Her exhibition, titled “Femme & Flora,” contains work from 1995. There are large, formal paintings plus 16 prints. The latter are Polaroid transfers printed on handmade papers. Every two weeks on the Web, one will be given away.
The same will apply to Roderick Romero’s art: seven photographs, three collages and four prints. The latter are originals from a book, “The Extended Moment.” He describes it as “a combination long poem and short story.”
In the event’s spirit of collaboration, “The Extended Moment” is a partnership with Daniel Smith, one of Seattle’s young graphic designers. Smith also handled the World Wide Web design.
It’s a party
This event is a first – two physical gatherings linked to a cyberparty. Backed by commercial online service CompuServe and Virtual Vineyards (a Net-savvy wineseller), it is the brainchild of Seattleite Scott Blum, who until recently worked for Paul Allen’s Starwave Corp. For him, this marks the start of an independent venture.
“Five weeks back, I left Starwave. One week later, I had my own company,” Blum says. This is I-music, whose first letter stands for “interactive, Internet, innovative – and intelligent,” he says.
Officially, I-music will launch in February, but the Romeros’ art exhibit is a sneak preview. It follows several other ideas Blum has realized: Web sites for Soundgarden (in use now, as the group tours); Web public relations for JAMPAC (Joint Artists and Music Promoters Action Committee) and a Net showcase he called “Rock in the Environment.”
The latter also married fine art and rock personalities, something Blum says he learned from his days at Starwave. His job there included work with Britain’s Peter Gabriel, one of pop music’s cyber-pioneers. Blum worked on the resulting (and soon to be released) CD-ROM, “Eve,” which incorporates work by four fine artists.
“Peter changed the way I saw computers,” Blum says. “He really pushed me to work with visual art. I mean, I liked art; I collected Rauschenbergs. But I never made those qualitative demands of myself.”
Gabriel also taught Blum to delegate. “He taught me how to realize what your strengths are. Then to surround yourself with really talented people. Rather than just try to dominate the game yourself.”
A different slant
This, says Blum, is the keystone of I-music: maximizing resources within the community. These days, sophisticated Web pages come from students. Most artists – visual and musical – do digital work. And there are many attempts at “MTV on the Net” (from MTV itself to Microsoft’s Music Central to magazine-format sites like Addicted To Noise).
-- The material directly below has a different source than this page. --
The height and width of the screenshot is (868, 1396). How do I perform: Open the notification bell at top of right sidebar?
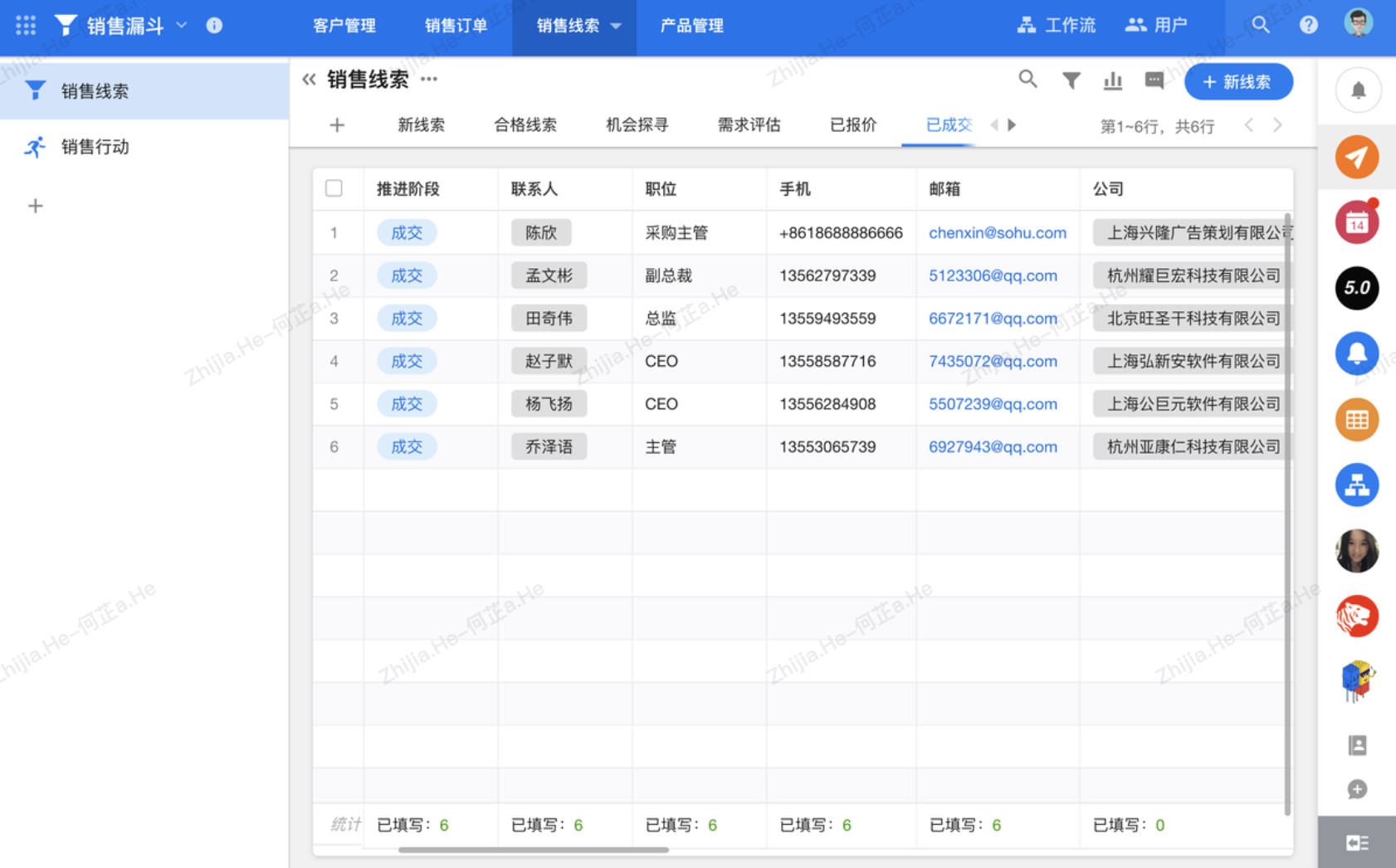pyautogui.click(x=1358, y=90)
Most are reduced to “sampling” from print and each other.
Blum claims I-music will be different. “We’ll offer interactive news and video,” he says. “And we’ll host events like the one tonight. In Seattle, we have great artists in all fields. And most of them have very progressive ideas. All I want to do is facilitate those.”
——- ON VIEW ——-
“Femme & Flora” and “The Extended Moment” can be seen from tomorrow through Sept. 30 at the Metropolis Gallery, 105 1/2 University St. Open noon to 5 p.m. Tuesday through Saturday. Roderick Romero will read from and sign copies of his book at 6 p.m. Sept. 16. The public’s “private view” is also tonight, starting at 6 p.m. at the Speakeasy Internet Cafe, 2304 Second Ave. The virtual private view starts at the same time, on http://imusic.com; it will remain in place through Dec. 1.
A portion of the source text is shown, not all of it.